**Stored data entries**
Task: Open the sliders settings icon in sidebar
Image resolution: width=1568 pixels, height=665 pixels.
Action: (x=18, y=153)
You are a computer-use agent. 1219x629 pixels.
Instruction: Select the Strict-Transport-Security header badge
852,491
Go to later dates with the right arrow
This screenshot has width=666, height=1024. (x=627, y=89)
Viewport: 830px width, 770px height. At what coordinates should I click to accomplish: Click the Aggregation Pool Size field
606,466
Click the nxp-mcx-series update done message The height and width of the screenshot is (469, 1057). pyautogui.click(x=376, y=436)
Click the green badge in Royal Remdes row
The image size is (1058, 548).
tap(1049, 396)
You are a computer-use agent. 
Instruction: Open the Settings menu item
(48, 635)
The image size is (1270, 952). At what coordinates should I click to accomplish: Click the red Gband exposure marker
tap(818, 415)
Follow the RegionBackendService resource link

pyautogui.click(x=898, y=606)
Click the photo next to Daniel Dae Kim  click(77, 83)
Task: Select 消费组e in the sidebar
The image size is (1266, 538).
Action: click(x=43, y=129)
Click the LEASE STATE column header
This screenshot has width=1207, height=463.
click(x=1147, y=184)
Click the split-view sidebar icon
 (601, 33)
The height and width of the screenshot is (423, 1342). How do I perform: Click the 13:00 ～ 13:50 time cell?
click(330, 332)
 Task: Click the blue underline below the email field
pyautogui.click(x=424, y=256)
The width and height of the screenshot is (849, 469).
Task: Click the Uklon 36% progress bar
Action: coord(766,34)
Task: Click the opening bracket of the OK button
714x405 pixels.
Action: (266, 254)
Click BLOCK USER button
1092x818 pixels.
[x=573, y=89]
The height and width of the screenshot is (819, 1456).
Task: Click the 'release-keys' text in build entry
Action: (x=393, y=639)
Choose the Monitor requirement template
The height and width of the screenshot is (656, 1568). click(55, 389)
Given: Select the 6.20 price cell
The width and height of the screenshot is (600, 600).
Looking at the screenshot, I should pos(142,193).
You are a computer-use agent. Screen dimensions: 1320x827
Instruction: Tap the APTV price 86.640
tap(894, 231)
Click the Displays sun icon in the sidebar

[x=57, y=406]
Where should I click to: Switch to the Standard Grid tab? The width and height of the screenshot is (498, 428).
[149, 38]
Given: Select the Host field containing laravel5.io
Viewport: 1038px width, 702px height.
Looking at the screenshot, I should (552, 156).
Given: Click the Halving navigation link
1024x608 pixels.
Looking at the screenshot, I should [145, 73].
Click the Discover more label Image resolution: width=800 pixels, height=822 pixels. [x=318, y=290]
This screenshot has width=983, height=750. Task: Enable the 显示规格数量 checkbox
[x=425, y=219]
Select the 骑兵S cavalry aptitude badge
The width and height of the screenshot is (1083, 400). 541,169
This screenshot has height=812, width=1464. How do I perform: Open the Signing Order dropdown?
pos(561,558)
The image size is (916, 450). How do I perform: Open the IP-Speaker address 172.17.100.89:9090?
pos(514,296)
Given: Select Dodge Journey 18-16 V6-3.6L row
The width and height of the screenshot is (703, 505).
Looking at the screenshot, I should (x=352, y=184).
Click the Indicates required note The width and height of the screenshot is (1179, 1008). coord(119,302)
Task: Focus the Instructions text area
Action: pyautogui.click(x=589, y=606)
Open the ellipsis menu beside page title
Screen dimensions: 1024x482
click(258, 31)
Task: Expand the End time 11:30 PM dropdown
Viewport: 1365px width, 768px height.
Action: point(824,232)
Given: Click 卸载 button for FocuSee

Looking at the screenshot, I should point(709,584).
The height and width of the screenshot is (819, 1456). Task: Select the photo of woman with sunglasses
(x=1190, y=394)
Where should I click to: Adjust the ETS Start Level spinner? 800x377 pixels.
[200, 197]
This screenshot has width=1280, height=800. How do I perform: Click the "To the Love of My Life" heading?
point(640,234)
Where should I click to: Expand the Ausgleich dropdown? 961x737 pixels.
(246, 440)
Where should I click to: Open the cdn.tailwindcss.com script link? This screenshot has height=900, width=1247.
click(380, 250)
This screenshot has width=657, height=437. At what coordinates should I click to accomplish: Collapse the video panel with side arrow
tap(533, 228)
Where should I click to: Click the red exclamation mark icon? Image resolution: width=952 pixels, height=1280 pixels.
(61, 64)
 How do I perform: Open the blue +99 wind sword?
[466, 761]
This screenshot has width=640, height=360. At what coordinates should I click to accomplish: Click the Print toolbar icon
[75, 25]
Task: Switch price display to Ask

**About this task**
Copy the entries exactly, leaving no line out.

**Response to this exercise**
Task: Open the sliders settings icon in sidebar
Image resolution: width=1568 pixels, height=665 pixels.
Action: (x=18, y=153)
You are a computer-use agent. 1219x629 pixels.
Instruction: Select the Strict-Transport-Security header badge
852,491
Go to later dates with the right arrow
This screenshot has width=666, height=1024. (x=627, y=89)
Viewport: 830px width, 770px height. At what coordinates should I click to accomplish: Click the Aggregation Pool Size field
606,466
Click the nxp-mcx-series update done message The height and width of the screenshot is (469, 1057). pyautogui.click(x=376, y=436)
Click the green badge in Royal Remdes row
The image size is (1058, 548).
tap(1049, 396)
You are a computer-use agent. 
Instruction: Open the Settings menu item
(48, 635)
The image size is (1270, 952). At what coordinates should I click to accomplish: Click the red Gband exposure marker
tap(818, 415)
Follow the RegionBackendService resource link

pyautogui.click(x=898, y=606)
Click the photo next to Daniel Dae Kim  click(77, 83)
Task: Select 消费组e in the sidebar
The image size is (1266, 538).
Action: click(x=43, y=129)
Click the LEASE STATE column header
This screenshot has width=1207, height=463.
click(x=1147, y=184)
Click the split-view sidebar icon
 (601, 33)
The height and width of the screenshot is (423, 1342). How do I perform: Click the 13:00 ～ 13:50 time cell?
click(330, 332)
 Task: Click the blue underline below the email field
pyautogui.click(x=424, y=256)
The width and height of the screenshot is (849, 469).
Task: Click the Uklon 36% progress bar
Action: coord(766,34)
Task: Click the opening bracket of the OK button
714x405 pixels.
Action: (266, 254)
Click BLOCK USER button
1092x818 pixels.
[x=573, y=89]
The height and width of the screenshot is (819, 1456).
Task: Click the 'release-keys' text in build entry
Action: (x=393, y=639)
Choose the Monitor requirement template
The height and width of the screenshot is (656, 1568). click(55, 389)
Given: Select the 6.20 price cell
The width and height of the screenshot is (600, 600).
Looking at the screenshot, I should pos(142,193).
You are a computer-use agent. Screen dimensions: 1320x827
Instruction: Tap the APTV price 86.640
tap(894, 231)
Click the Displays sun icon in the sidebar

[x=57, y=406]
Where should I click to: Switch to the Standard Grid tab? The width and height of the screenshot is (498, 428).
[149, 38]
Given: Select the Host field containing laravel5.io
Viewport: 1038px width, 702px height.
Looking at the screenshot, I should (552, 156).
Given: Click the Halving navigation link
1024x608 pixels.
Looking at the screenshot, I should [145, 73].
Click the Discover more label Image resolution: width=800 pixels, height=822 pixels. [x=318, y=290]
This screenshot has width=983, height=750. Task: Enable the 显示规格数量 checkbox
[x=425, y=219]
Select the 骑兵S cavalry aptitude badge
The width and height of the screenshot is (1083, 400). 541,169
This screenshot has height=812, width=1464. How do I perform: Open the Signing Order dropdown?
pos(561,558)
The image size is (916, 450). How do I perform: Open the IP-Speaker address 172.17.100.89:9090?
pos(514,296)
Given: Select Dodge Journey 18-16 V6-3.6L row
The width and height of the screenshot is (703, 505).
Looking at the screenshot, I should (x=352, y=184).
Click the Indicates required note The width and height of the screenshot is (1179, 1008). coord(119,302)
Task: Focus the Instructions text area
Action: pyautogui.click(x=589, y=606)
Open the ellipsis menu beside page title
Screen dimensions: 1024x482
click(258, 31)
Task: Expand the End time 11:30 PM dropdown
Viewport: 1365px width, 768px height.
Action: point(824,232)
Given: Click 卸载 button for FocuSee

Looking at the screenshot, I should point(709,584).
The height and width of the screenshot is (819, 1456). Task: Select the photo of woman with sunglasses
(x=1190, y=394)
Where should I click to: Adjust the ETS Start Level spinner? 800x377 pixels.
[200, 197]
This screenshot has width=1280, height=800. How do I perform: Click the "To the Love of My Life" heading?
point(640,234)
Where should I click to: Expand the Ausgleich dropdown? 961x737 pixels.
(246, 440)
Where should I click to: Open the cdn.tailwindcss.com script link? This screenshot has height=900, width=1247.
click(380, 250)
This screenshot has width=657, height=437. At what coordinates should I click to accomplish: Collapse the video panel with side arrow
tap(533, 228)
Where should I click to: Click the red exclamation mark icon? Image resolution: width=952 pixels, height=1280 pixels.
(61, 64)
 How do I perform: Open the blue +99 wind sword?
[466, 761]
This screenshot has width=640, height=360. At what coordinates should I click to accomplish: Click the Print toolbar icon
[75, 25]
Task: Switch price display to Ask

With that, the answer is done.